Relevant information from that site:

- Because TICKERs and CUSIPs change over time, most datasets use permanent identifiers to indicate the same securities and companies. For example, CRSP employs PERMNO to track stocks, Compustat uses GVKEY to follow companies, and a combination of GVKEY and IID is used to track securities. As indicated in the preceding table, both PERMNO and GVKEY (+IID) remain the same, regardless of changes in TICKER, CUSIP, and company names.

- The CRSP/Compustat Merged Database (CCM) is comprised of CRSP and Compustat data, together with the link and link-history references between these two databases. The key product of CCM is a permanent identifier linking table (PERMNO to GVKEY+IID), though CCM is often wrongly mistaken as the merged product of CRSP stock market data with Compustat accounting data. From an end user’s perspective, CCM only adds a link of PERMNO and PERMCO to the Compustat database, so that Compustat items can be searched by CRSP identifiers.


LinkType: A code describing the connection between the CRSP and Compustat data.

- LU: Link research complete. Standard connection between databases.
- LC: Non-researched link to issue by CUSIP.
- LD: Duplicate link to a security. Another GVKEY/IID is a better link to that CRSP record.

LinkPrim: Primary issue indicator for the link.

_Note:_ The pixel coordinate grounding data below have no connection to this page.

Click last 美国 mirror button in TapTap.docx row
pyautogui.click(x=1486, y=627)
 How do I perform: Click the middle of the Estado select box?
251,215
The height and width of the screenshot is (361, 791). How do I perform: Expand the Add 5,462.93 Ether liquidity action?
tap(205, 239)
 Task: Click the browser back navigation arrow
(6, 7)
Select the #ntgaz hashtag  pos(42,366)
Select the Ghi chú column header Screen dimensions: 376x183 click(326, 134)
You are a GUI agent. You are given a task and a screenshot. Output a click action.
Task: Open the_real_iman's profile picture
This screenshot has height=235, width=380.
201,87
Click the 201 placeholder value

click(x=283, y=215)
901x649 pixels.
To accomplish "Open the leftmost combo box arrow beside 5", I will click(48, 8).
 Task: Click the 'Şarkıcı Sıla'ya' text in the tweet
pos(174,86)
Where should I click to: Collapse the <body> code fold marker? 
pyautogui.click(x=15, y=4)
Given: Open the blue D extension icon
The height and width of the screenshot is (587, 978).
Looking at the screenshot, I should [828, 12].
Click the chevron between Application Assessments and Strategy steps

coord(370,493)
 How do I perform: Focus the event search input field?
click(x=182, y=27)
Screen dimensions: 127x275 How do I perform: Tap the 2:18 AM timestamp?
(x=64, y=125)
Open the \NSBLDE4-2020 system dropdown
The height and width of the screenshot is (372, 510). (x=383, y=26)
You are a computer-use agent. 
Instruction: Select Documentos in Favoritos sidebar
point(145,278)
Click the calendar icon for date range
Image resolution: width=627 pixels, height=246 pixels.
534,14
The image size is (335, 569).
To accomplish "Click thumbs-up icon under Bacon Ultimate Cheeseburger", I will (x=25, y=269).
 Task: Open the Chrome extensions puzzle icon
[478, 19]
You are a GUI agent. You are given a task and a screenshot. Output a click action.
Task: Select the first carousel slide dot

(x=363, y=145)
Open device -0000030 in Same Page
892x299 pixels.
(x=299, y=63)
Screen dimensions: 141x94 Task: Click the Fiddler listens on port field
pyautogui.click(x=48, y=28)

- P: Primary, identified by Compustat in monthly security data.
- C: Primary, assigned by CRSP to resolve ranges of overlapping or missing primary markers from Compustat in order to produce one primary security throughout the company history.

LINKDT: The first effective date of the link.

LINKENDDT: The last date when the link is valid. For a currently valid link, LINKENDDT is set to a NULL value (.E in SAS format).

In [None]:
#| export
def gvkey_permno_m(nrows: int=None, #Number of rows to download. If None, full dataset will be downloaded
                   ) -> pd.DataFrame:
    """CRSP Monthly ids, with gvkeys"""

    limit_clause = f"LIMIT {nrows}" if nrows is not None else ""
    sql_string=f"""SELECT a.date, a.permno, c.gvkey
                  FROM crsp.msf a
                  INNER JOIN crsp.msenames b ON a.permno = b.permno
                                             AND a.date BETWEEN b.namedt AND b.nameendt 
                  INNER JOIN crsp.ccmxpf_lnkhist c ON a.permno = c.lpermno 
                                                   AND c.linktype IN ('LU','LC') AND c.linkprim IN ('P','C')
                                                   AND a.date BETWEEN c.linkdt AND COALESCE(c.linkenddt, CURRENT_DATE)
                    {limit_clause}                                   
                """
    
    df = wrds_api.download(sql_string)
    df = pdm.setup_panel(df, panel_ids='permno', time_var='date', freq='M',
                         drop_index_duplicates=True, duplicates_which_keep='last')
    df['gvkey'] = df['gvkey'].astype('string')
    return df.reset_index()[['permno','Mdate','gvkey']].copy()  

In [None]:
#| eval: false
df = gvkey_permno_m(nrows=1)

Loading library list...
Done


In [None]:
#| eval: false
df

Unnamed: 0,permno,Mdate,gvkey
0,10000,1986-01,13007


In [None]:
#| export
def gvkey_permno_a(nrows: int=None, #Number of rows to download. If None, full dataset will be downloaded
                   ) -> pd.DataFrame:
    """qvkey to permno correspondence at the annual frequency. As done by CCM."""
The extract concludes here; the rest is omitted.